These easy and healthy low fodmap banana nut muffins are definitely my go to muffin recipe! These banana muffins come out perfect: they’re incredibly moist, soft and filled with banana, oat and walnut flavours. Yum for breakfast, yum on the go! When and anywhere you like!!
As the days start to get colder, I tend to make these banana nut muffins more often. I suppose I haven’t shared this basic low fodmap muffins recipe before because I kept saying to myself that you would prefer more elaborated recipes like these vegan Low Fodmap Pumpkin Muffins.
Actually, what we need is a quick, safe and easy treat to satisfy our delicate tummies, so this recipe is just perfect! And because we can’t easily go out and buy a regular muffin, these portable Low Fodmap Banana Nut Muffins are a great way to fulfil our sugar cravings anywhere.
And last but not least, these muffins are quite healthy too! Ideal for breakfast, they are packed full of goodness: banana, oats, walnuts and extra virgin olive oil – the secret for their lightness and fluffiness. Once you start baking with olive oil, you’ll never look back!
And if you love the banana+nut combo, please check my Banana Walnut Mini Bundt Cakes.
Low FODMAP Banana Nut Muffins
Ingredients
- 1 banana mashed
- 1 egg big
- 1/3 cup olive oil extra virgin
- 1 oz | 5 walnuts pulsed + for topping (optional)
- 1/3 cup brown sugar
- 1 cup lactose free milk
- 1 cup white rice flour
- 1/3 cup cornstarch
- 1/3 cup rolled oats
- 2 tsp baking powder
Instructions
- Preheat oven to 350ºF|180ºC. Lightly grease a 12 muffin tin with butter or oil and set aside.

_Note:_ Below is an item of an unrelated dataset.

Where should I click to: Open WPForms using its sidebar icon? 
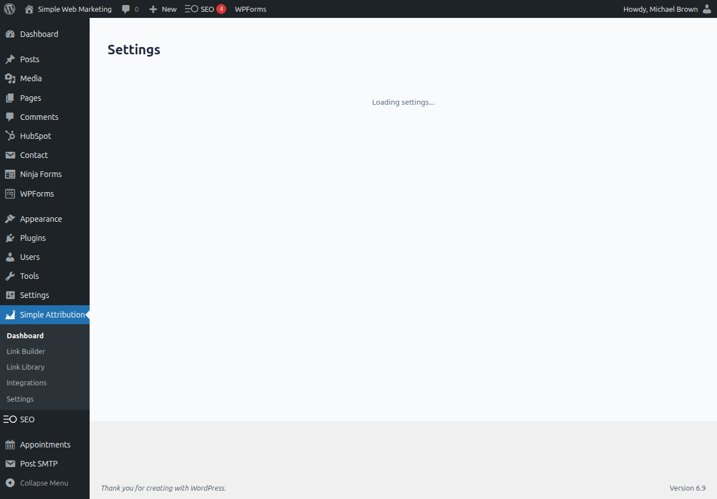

- In a large bowl whisk mashed banana, egg and olive oil for 2 minutes.
- Add the pulsed walnuts, sugar and milk and mix thoroughly.
- In another bowl, combine the rice flour, cornstarch, rolled oats and baking powder and slowly add to the batter, beating until completely blended.
- Pour the batter into the muffin cups, filling 2/3 of each cup. Top with walnut halves (optional)
- Bake for 25 minutes.
- Let the muffins cool in the pan for at least 5 minutes and then remove. They will stay fresh in a container at room temperature for a few days, or in the freezer for a few months.